[DATASET RECORDS — start]
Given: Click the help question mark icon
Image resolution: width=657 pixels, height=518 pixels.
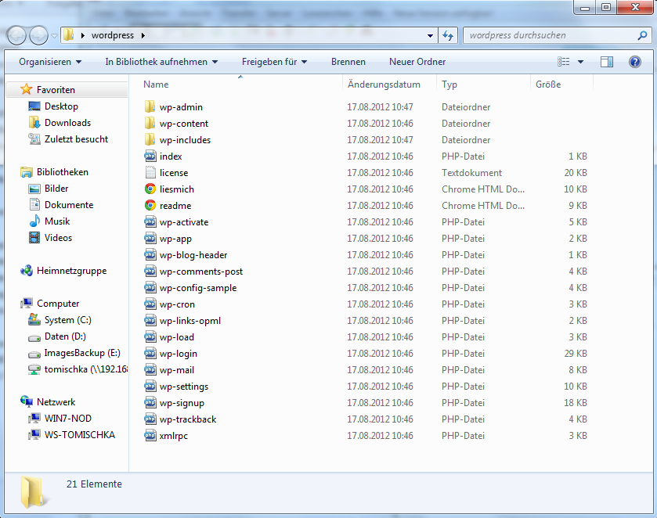Looking at the screenshot, I should click(636, 62).
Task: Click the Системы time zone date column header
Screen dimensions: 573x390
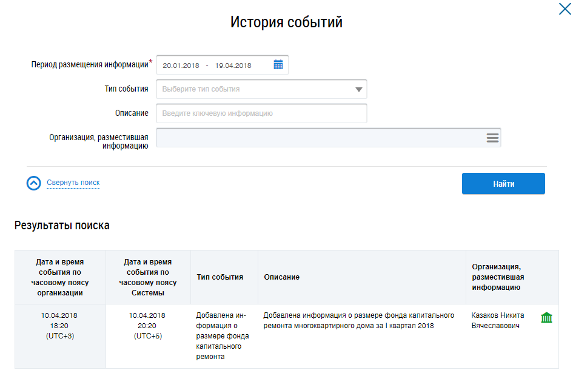Action: pyautogui.click(x=147, y=277)
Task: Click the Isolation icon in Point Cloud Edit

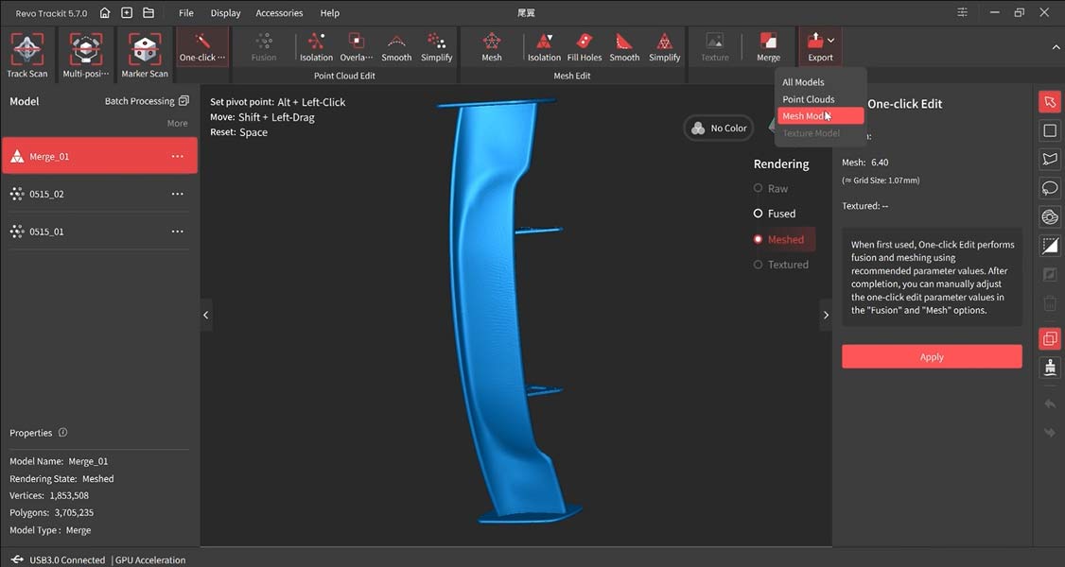Action: click(316, 46)
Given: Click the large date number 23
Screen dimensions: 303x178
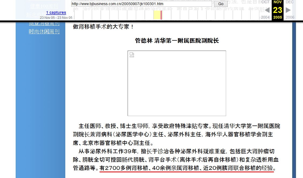Looking at the screenshot, I should (277, 10).
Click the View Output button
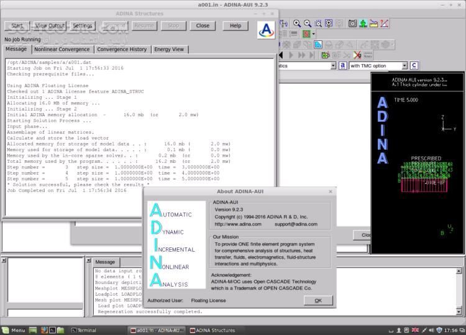This screenshot has width=466, height=335. pyautogui.click(x=50, y=26)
[DATASET RECORDS — finish]
WHAT TO DO: Give again, word for word, the line containing "Given: Click the large date number 23" and every line after it to the end of the records; leave out the pictures.

YOUR SOLUTION:
Given: Click the large date number 23
Screen dimensions: 303x178
Looking at the screenshot, I should (277, 10).
Click the View Output button
This screenshot has width=466, height=335. pyautogui.click(x=50, y=26)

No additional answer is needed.